# Pandas

Pandas performs in memory computation, and often stores copies during calculations. 
Rule of thumb: pandas works well for datasets under 10GB



In [1]:
import pandas as pd

# row wise operations
worst to best:

In [2]:
df = pd.DataFrame({"a": list(range(1000)),
                    "b": list(range(1000)),
                    "c": list(range(1000))
                    })


In [3]:
%%timeit

# worst: have to do lookups and 
# row is a newly constructed series
for i in range(len(df)):
    row = df.iloc[i] * 2
    df.iloc[i] = row

203 ms ± 4.34 ms per loop (mean ± std. dev. of 7 runs, 1 loop each)


In [4]:
%%timeit

# slightly better because no lookups but
# row still is a newly constructed series
for i, row in df.iterrows():
    df.iloc[i] = row * 2

165 ms ± 488 µs per loop (mean ± std. dev. of 7 runs, 10 loops each)


In [5]:
%%timeit

# slightly better because no need for
# intermediate objects, although it does still 
# construct a new series under the hood
df.apply(lambda row: row * 2, axis=1)

88.5 ms ± 645 µs per loop (mean ± std. dev. of 7 runs, 10 loops each)


#### The raw=True flag

Use raw=True for numerical operations over DataFrames where pandas Series features are not needed. For operations that rely on pandas-specific features or the index, leave raw at its default (False).

In [6]:
%%timeit

# raw=true will stop the creation of new series
# under the hood and pass the original values
df.apply(lambda row: row * 2, axis=1, raw=True)

2.21 ms ± 20.6 µs per loop (mean ± std. dev. of 7 runs, 100 loops each)


# Avoid concat like the plague

In [7]:
%%timeit
result = pd.DataFrame({"a": [], "b": []})
for i in range(100):
    result = pd.concat([result, pd.DataFrame({"a": [i], "b": [i]})])

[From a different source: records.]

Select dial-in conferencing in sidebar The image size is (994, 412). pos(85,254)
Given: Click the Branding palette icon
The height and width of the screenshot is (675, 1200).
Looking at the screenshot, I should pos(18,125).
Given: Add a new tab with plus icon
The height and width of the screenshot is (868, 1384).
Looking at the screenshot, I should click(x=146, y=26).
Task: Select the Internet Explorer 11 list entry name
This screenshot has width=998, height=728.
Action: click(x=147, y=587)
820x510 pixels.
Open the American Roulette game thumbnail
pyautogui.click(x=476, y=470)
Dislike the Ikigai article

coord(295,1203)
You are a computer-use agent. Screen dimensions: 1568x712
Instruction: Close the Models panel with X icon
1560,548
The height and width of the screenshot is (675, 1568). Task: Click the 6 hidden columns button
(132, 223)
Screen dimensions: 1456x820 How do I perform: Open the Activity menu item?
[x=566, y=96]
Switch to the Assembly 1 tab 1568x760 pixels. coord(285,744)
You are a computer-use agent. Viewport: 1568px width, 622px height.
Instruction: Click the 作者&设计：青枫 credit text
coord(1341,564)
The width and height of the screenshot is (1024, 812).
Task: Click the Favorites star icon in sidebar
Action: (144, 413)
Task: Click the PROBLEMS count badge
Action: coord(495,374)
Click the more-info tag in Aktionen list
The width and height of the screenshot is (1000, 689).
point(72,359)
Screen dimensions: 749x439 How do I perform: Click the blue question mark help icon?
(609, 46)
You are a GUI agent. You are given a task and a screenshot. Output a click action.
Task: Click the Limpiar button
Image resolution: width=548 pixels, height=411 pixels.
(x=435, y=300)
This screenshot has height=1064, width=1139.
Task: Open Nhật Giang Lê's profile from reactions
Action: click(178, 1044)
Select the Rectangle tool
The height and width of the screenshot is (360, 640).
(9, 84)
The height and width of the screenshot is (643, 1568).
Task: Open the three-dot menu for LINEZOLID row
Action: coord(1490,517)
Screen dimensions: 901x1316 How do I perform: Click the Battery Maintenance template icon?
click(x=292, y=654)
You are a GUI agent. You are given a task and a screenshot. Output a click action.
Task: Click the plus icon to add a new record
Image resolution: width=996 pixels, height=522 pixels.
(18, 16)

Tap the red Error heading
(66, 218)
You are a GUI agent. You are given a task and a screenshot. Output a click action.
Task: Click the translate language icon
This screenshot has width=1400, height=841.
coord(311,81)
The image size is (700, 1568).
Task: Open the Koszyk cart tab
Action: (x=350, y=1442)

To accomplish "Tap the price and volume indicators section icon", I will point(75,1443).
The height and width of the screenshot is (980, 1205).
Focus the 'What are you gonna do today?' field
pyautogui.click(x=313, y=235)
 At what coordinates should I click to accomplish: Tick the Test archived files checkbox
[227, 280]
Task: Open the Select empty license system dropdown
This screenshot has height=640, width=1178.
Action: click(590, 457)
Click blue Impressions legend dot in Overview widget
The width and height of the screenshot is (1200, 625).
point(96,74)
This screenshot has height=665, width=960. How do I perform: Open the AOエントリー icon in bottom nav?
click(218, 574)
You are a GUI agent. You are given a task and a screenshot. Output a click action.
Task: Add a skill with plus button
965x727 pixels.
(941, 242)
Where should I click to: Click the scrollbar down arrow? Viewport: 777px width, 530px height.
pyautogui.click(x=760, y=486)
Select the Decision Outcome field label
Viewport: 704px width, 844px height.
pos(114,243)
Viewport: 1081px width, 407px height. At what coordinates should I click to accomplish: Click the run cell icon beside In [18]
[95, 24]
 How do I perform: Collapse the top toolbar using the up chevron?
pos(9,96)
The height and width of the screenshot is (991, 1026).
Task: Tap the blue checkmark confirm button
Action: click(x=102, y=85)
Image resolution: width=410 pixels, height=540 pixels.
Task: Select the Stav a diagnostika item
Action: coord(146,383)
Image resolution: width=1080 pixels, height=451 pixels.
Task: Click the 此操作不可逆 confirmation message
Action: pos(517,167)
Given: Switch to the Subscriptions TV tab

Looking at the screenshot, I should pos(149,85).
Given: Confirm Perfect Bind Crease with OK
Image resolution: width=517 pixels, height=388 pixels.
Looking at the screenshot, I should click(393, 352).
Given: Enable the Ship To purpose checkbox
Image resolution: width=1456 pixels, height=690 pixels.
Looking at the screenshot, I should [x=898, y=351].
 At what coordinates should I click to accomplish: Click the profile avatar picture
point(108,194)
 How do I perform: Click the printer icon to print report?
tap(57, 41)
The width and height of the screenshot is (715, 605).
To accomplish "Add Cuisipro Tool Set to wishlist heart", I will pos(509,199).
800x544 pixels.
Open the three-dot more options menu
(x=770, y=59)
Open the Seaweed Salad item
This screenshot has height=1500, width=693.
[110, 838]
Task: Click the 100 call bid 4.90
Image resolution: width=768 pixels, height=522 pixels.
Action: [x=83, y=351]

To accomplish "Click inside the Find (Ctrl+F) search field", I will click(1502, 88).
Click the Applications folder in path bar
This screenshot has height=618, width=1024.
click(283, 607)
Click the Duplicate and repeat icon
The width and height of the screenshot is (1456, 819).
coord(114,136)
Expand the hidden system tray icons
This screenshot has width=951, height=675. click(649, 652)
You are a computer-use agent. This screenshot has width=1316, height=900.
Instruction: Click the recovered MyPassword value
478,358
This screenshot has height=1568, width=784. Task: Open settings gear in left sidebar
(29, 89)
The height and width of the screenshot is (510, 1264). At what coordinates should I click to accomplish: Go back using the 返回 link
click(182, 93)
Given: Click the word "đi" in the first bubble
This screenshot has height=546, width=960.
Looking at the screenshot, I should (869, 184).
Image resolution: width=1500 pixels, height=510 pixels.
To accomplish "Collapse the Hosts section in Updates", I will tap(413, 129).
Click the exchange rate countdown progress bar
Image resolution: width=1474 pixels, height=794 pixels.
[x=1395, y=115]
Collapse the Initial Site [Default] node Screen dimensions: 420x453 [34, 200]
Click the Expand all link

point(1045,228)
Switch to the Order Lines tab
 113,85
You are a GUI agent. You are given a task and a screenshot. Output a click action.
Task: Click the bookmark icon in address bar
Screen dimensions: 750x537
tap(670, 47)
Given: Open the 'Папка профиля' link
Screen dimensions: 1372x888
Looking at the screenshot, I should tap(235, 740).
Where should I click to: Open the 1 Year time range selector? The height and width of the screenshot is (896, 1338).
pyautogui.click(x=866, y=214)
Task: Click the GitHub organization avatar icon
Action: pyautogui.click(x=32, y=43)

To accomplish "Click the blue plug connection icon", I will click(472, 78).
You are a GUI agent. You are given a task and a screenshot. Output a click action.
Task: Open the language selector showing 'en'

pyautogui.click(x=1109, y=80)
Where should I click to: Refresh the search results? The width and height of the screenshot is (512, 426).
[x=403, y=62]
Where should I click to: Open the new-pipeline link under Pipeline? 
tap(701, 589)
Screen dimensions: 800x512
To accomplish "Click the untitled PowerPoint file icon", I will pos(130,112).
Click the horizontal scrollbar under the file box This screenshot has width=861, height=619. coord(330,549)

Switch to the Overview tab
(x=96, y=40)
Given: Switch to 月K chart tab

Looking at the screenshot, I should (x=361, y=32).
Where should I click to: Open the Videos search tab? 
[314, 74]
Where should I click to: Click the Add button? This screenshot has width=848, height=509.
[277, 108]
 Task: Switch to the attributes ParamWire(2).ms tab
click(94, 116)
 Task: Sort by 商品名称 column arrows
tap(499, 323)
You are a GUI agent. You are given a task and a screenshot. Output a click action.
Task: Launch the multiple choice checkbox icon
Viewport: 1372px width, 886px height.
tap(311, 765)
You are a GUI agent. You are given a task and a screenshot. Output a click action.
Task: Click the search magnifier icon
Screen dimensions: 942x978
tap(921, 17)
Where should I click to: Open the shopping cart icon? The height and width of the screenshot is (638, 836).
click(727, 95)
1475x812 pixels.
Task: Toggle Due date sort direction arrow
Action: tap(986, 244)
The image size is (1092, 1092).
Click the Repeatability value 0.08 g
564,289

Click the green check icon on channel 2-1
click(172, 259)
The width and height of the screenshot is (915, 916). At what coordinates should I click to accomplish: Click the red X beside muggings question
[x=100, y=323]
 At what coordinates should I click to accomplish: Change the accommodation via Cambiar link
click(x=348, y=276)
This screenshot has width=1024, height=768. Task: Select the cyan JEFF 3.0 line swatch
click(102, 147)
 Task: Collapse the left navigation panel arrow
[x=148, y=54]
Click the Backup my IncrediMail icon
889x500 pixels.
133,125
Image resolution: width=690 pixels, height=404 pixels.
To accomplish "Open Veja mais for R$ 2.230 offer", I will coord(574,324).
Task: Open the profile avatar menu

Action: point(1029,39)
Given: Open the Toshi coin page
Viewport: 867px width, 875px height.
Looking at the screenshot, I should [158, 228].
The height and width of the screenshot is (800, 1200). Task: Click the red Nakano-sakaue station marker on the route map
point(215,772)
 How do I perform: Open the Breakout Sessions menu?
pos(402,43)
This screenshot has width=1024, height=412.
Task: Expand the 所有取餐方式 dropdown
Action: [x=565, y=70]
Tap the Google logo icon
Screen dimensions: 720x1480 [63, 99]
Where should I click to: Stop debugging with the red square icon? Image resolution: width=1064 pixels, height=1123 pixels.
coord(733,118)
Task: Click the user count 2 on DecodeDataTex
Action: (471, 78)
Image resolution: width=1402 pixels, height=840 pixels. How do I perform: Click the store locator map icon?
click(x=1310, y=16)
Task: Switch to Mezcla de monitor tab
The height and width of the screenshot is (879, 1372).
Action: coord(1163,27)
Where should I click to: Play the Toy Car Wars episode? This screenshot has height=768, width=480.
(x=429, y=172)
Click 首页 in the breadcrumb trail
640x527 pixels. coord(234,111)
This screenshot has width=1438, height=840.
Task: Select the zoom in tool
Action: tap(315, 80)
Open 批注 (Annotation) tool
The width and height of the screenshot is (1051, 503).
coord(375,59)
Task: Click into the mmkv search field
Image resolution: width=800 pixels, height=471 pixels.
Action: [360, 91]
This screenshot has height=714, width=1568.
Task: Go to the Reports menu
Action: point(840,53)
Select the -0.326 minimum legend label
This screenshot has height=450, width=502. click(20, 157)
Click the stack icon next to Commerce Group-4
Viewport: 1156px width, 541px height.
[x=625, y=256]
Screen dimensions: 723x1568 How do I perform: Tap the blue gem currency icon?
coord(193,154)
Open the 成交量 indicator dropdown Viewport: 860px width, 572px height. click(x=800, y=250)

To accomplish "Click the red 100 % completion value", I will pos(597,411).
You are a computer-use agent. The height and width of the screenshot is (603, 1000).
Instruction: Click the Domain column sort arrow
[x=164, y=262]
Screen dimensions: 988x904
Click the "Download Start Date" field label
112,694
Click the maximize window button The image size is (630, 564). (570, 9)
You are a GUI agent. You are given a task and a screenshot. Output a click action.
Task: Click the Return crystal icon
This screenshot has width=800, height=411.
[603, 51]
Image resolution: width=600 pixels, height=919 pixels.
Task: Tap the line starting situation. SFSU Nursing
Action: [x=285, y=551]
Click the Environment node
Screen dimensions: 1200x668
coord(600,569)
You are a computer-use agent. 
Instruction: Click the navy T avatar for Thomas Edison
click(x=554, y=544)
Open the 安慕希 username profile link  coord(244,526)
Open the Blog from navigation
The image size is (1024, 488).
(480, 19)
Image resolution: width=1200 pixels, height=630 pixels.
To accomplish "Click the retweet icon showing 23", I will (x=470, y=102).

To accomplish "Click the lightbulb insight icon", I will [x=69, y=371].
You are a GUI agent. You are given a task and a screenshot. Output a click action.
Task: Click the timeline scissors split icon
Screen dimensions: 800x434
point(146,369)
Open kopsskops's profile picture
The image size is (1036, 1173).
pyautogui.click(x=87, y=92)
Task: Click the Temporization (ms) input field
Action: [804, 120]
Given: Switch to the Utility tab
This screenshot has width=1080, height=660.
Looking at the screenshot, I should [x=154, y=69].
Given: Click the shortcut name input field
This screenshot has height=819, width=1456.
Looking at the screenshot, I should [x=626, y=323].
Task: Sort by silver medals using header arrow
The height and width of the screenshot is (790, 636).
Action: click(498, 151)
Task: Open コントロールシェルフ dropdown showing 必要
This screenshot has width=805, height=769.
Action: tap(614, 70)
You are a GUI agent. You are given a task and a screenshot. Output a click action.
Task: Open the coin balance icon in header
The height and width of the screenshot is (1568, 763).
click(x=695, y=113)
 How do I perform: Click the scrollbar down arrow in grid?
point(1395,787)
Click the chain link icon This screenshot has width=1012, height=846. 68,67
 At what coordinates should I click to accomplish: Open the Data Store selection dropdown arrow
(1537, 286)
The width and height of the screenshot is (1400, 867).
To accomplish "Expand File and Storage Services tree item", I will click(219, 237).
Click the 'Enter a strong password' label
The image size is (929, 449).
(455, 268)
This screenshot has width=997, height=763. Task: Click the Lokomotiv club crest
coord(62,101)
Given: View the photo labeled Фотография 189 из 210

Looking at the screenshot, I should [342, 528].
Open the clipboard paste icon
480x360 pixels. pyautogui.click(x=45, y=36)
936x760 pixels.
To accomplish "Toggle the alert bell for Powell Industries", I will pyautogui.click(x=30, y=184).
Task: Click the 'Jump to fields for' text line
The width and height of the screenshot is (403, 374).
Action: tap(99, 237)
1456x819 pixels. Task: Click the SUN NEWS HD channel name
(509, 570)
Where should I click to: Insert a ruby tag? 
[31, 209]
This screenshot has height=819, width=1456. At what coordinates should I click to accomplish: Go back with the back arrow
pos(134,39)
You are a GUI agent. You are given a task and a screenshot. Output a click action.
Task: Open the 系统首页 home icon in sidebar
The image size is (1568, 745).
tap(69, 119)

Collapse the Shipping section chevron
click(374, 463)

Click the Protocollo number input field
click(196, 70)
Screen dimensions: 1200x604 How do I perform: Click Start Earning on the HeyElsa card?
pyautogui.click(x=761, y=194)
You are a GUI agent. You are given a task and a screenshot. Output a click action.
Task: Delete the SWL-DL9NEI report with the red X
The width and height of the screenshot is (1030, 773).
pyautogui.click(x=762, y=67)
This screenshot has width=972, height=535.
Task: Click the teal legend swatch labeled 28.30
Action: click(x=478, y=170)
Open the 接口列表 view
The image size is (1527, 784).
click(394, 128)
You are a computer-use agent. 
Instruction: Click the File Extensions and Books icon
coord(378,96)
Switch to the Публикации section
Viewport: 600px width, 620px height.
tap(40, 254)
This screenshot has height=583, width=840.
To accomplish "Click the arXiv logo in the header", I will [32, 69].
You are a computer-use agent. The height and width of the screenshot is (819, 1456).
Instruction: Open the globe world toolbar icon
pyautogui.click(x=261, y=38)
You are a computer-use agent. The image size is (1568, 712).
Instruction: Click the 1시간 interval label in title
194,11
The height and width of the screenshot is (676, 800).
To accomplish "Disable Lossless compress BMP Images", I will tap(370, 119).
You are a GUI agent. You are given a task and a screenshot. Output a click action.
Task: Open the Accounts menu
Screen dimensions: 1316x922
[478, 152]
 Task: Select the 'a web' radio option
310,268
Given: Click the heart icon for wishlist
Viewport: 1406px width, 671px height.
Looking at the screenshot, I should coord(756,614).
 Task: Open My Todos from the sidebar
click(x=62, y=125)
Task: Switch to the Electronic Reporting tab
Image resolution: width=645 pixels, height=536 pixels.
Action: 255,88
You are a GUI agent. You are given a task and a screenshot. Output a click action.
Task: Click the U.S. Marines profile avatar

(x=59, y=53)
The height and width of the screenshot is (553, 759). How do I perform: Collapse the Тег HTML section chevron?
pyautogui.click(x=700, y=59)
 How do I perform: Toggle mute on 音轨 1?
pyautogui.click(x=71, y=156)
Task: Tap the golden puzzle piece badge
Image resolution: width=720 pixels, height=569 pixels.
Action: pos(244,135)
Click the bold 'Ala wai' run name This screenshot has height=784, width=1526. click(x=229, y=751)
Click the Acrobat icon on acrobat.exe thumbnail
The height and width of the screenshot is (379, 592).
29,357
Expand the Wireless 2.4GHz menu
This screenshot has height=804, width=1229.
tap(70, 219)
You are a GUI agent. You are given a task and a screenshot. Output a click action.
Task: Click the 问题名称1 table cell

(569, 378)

48.5 ms ± 336 µs per loop (mean ± std. dev. of 7 runs, 10 loops each)


In [8]:
%%timeit
result = []
for i in range(100):
    result.append({"a": i, "b": i})
result = pd.DataFrame(result)

303 µs ± 10.5 µs per loop (mean ± std. dev. of 7 runs, 1000 loops each)


# Catagory dtype
for large dataframe with catagories with low cardinality (e.g. is_deleted: yes/no, control_type: vfd, dol etc.)
change the dtype to catagory. It will speed up operations such as value_counts and group_by

In [9]:
import numpy as np
df = pd.DataFrame({"control_type": np.random.choice(["VFD", "DOL", "UNKNOWN"], 100_000)})

In [10]:
df.dtypes

control_type    object
dtype: object

In [11]:
%%timeit
df["control_type"].value_counts()

5.85 ms ± 29.2 µs per loop (mean ± std. dev. of 7 runs, 100 loops each)


In [12]:
%%timeit
df.groupby("control_type").count()

6.2 ms ± 31 µs per loop (mean ± std. dev. of 7 runs, 100 loops each)


In [13]:
df["control_type"] = df["control_type"].astype("category")

In [14]:
%%timeit
df["control_type"].value_counts()

593 µs ± 2.47 µs per loop (mean ± std. dev. of 7 runs, 1000 loops each)


In [15]:
%%timeit
df.groupby("control_type").count()

629 µs ± 5.67 µs per loop (mean ± std. dev. of 7 runs, 1000 loops each)